Example Question #11 : Identification Of British Plays

Blow, winds, and crack your cheeks! rage! blow!
You cataracts and hurricanoes, spout
Till you have drench'd our steeples, drown'd the cocks!
You sulph'rous and thought-executing fires,
Vaunt-couriers to oak-cleaving thunderbolts,
Singe my white head! And thou, all-shaking thunder,
Strike flat the thick rotundity o' th' world,
Crack Nature's moulds, all germains spill at once,
That makes ingrateful man!

The above lines are taken from which Shakespearean play?

Possible Answers:

A Winter’s Tale

King Lear

Hamlet

Titus Andronicus

Othello

Correct answer:

King Lear

Explanation:

This well-known monologue is from King Lear (1606), one of Shakespeare’s most famous tragedies. Over the course of the drama, the eponymous king grows steadily more insane after casting out his most loving daughter, Cordelia, based on the advice of his other two children. The play is especially renowned for its nuanced depiction of human suffering, madness, and familial bonds.

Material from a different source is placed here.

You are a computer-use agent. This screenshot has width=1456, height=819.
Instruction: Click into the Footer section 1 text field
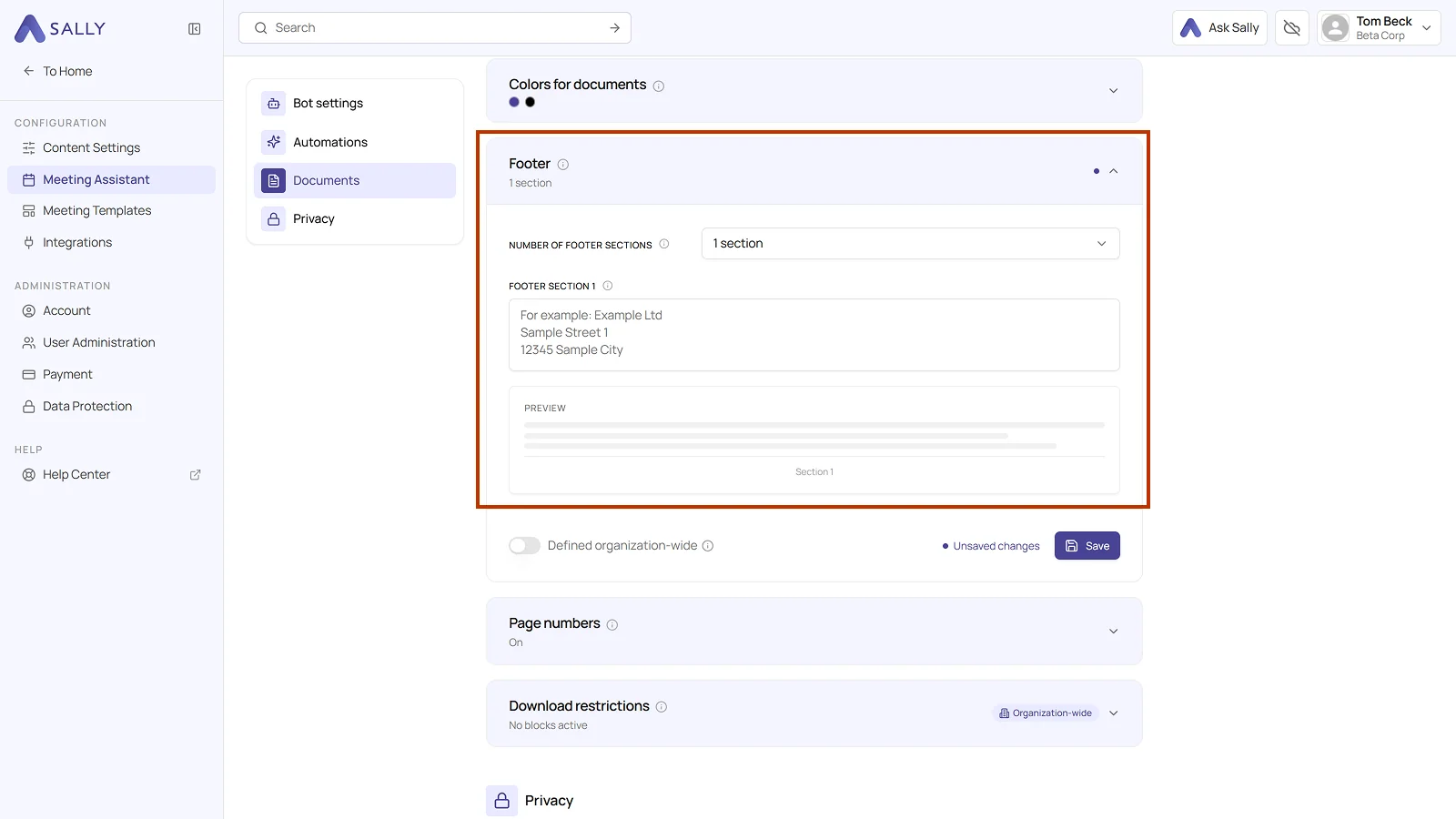click(x=814, y=335)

Example Question #12 : Identification Of British Plays

What's Hecuba to him, or he to Hecuba,
That he should weep for her? What would he do,
Had he the motive and the cue for passion
That I have? He would drown the stage with tears
And cleave the general ear with horrid speech,
Make mad the guilty and appal the free,
Confound the ignorant, and amaze indeed
The very faculties of eyes and ears. Yet I,
A dull and muddy-mettled rascal, peak,
Like John-a-dreams, unpregnant of my cause,
And can say nothing. No, not for a king,
Upon whose property and most dear life
A damned defeat was made. Am I a coward?
Who calls me villain?

From which Shakespeare play is this monologue taken?

Possible Answers:

A Midsummer Night's Dream

Macbeth

Hamlet

Romeo and Juliet

King Lear

Correct answer:

Hamlet

Explanation:

Although not as famous as the “To be or not to be” monologue, this excerpt is one of Hamlet’s better known soliloquies from the eponymous play. In it, he agonizes about the correct course of action to avenge his dead father, the former king of Denmark.

Adapted from The Tragedy of Hamlet, Prince of Denmark by William Shakespeare II.ii.1632-1646 (1603)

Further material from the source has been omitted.